Современники - Борис Николаевич Полевой
— Видели бы тебя сейчас читатели комсомольской газеты: вожак молодёжи, волжский богатырь в муках творчества! — насмешливо замечает Надя и начинает нетерпеливо постукивать карандашом по своим мелким, ровным, перламутрово-белым зубам.
Григорий царапает девушку коротким, сердитым взглядом, но молчит. Он явно сконфужен.
— Может быть, свечу погасить? Жалко, догорит, бедная, пока ты тут чум меряешь, — неумолимо продолжает Надя.
— Главное, хорошо начать, — говорит Григорий, сосредоточенно хмуря лоб. Он резко остановился перед столом, и лицо его, открытое, широкое, осветилось довольной улыбкой: — Нашёл! Давайте начнём, как у Маяковского: «Уважаемые товарищи потомки!» А?
Наступает молчание. Слышно, как где-то вдали воют моторы бетоновозов, как под окнами барабанит увесистая весенняя капель, как совсем уж рядом перекликаются сверчки, неведомо откуда появившиеся в этом временном посёлке строителей.
— Знаменито, граждане! — отзывается издали Али Кутлукузин, всегда и во всём согласный со своим бригадиром.
Но девушка сердито отбрасывает карандаш и, поправив на плечах шубку, насмешливо смотрит на Григория своими колючими глазами:
— Эх, знала бы комсомольская газета, что воспетый ею бригадир бетонщиков такой лентяй, что и своих слов найти не может!
— А что, плохо? — напористо говорит Григорий. — Стихи-то какие, звучат-то как!

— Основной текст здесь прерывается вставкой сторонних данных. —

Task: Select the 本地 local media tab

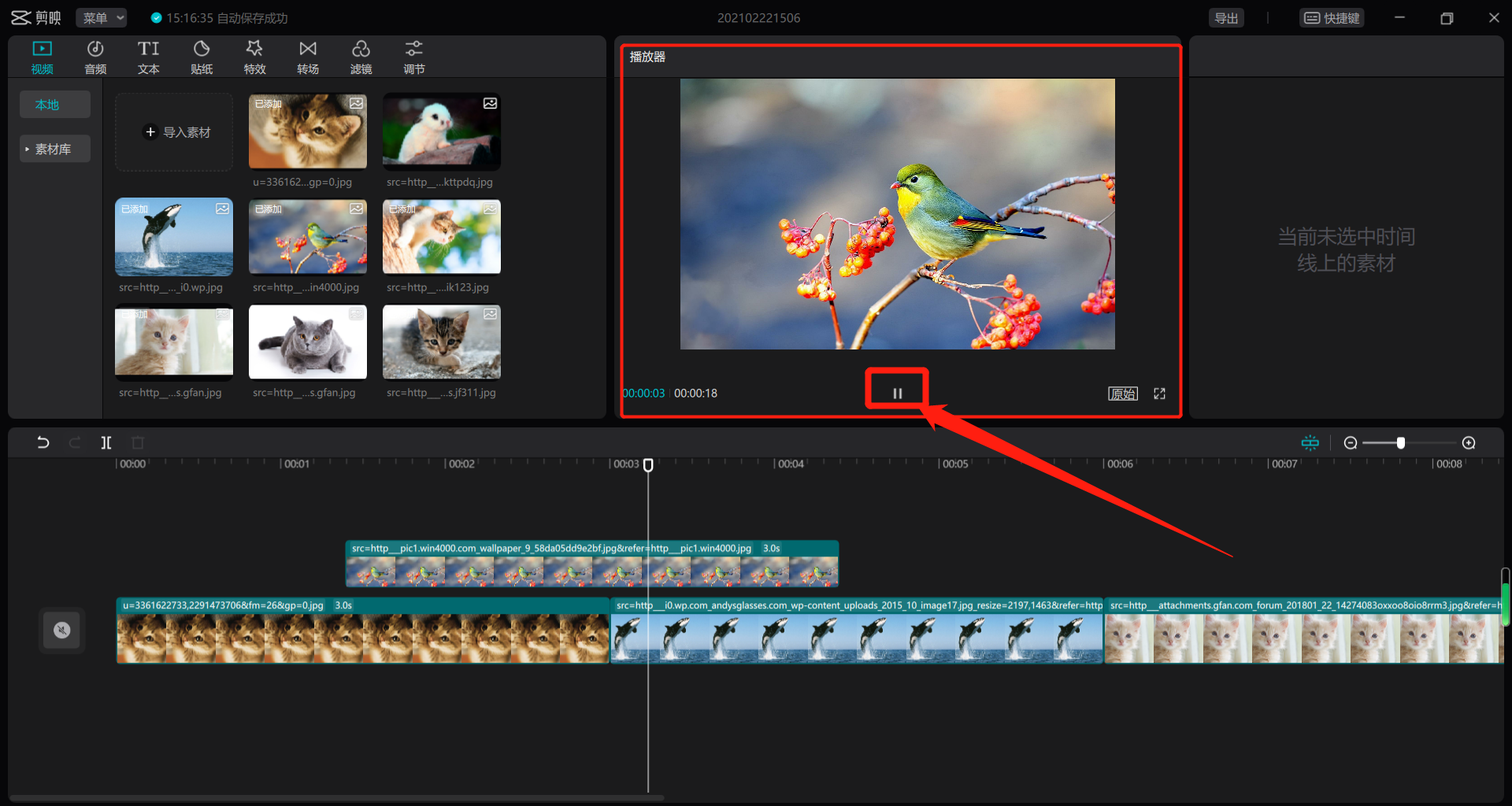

— Хорошие стихи! — эхом отзывается Али.
— Да не Григорий Рассыпнов их сочинил. Ведь письмо-то должно быть наше: твоё, моё, его, всех... Так? Это раз, — говорит девушка и, подняв свою маленькую руку, загибает мизинец перед самым носом Рассыпнова. — Потом, что у Маяковского идёт вслед за этими строчками? Помните? Ну вот. Это два! — Она многозначительно загибает второй палец. — А в-третьих, товарищ Кутлукузин, кто вам разрешил нарушать правила и валяться в верхней одежде на койке? Таковы порядки у вас, в общежитии прославленной бригады, которую в газетах воспевают?
Али с ловкостью, какую даже трудно было подозревать в его большом, тяжёлом теле, соскальзывает с койки и с невинным видом усаживается на табурете. Григорий хмурится. Девушка изо всех сил старается подавить улыбку, и поэтому её живое лицо становится напряжённым, даже сердитым.
— Н-да... — тянет Рассыпнов и уже без всякой уверенности предлагает: — А что, если мы начнём так: «Люди светлого будущего!»
— Ерунда! — отрезает Надя и опять поднимает свою маленькую руку. — Во-первых, это неточно: будущее тогда уже станет настоящим. Во-вторых, что это за обращение — «люди!» В-третьих, что о нас подумают те, кто будет читать наше письмо! — Девушка встряхивает своими жесткими, цвета воронова крыла волосами и решительно склоняется к бумаге: — Нет, давайте уж, как я предлагала. Начнём просто: «Товарищи!» Самое ясное, хорошее слово, нержавеющее слово, оно и через тысячу лет будет таким же.
Не дождавшись согласия, Надя, стараясь писать как можно яснее и красивее, выводит в верхней части листа: «Товарищи» — и ставит восклицательный знак. И сразу, точно зажжённое этим словом, вспыхивает всё, что до этого лишь неясно тлело в мозгу Григория Рассыпнова. Он, почти не запинаясь, начинает диктовать:
— «К вам, кто будет жить много сотен лет спустя после нас, адресуем это письмо мы, комсомольцы и молодёжь, строившие плотину и все эти сооружения, которыми вы пользуетесь теперь и которые вас так удивляют и поражают...»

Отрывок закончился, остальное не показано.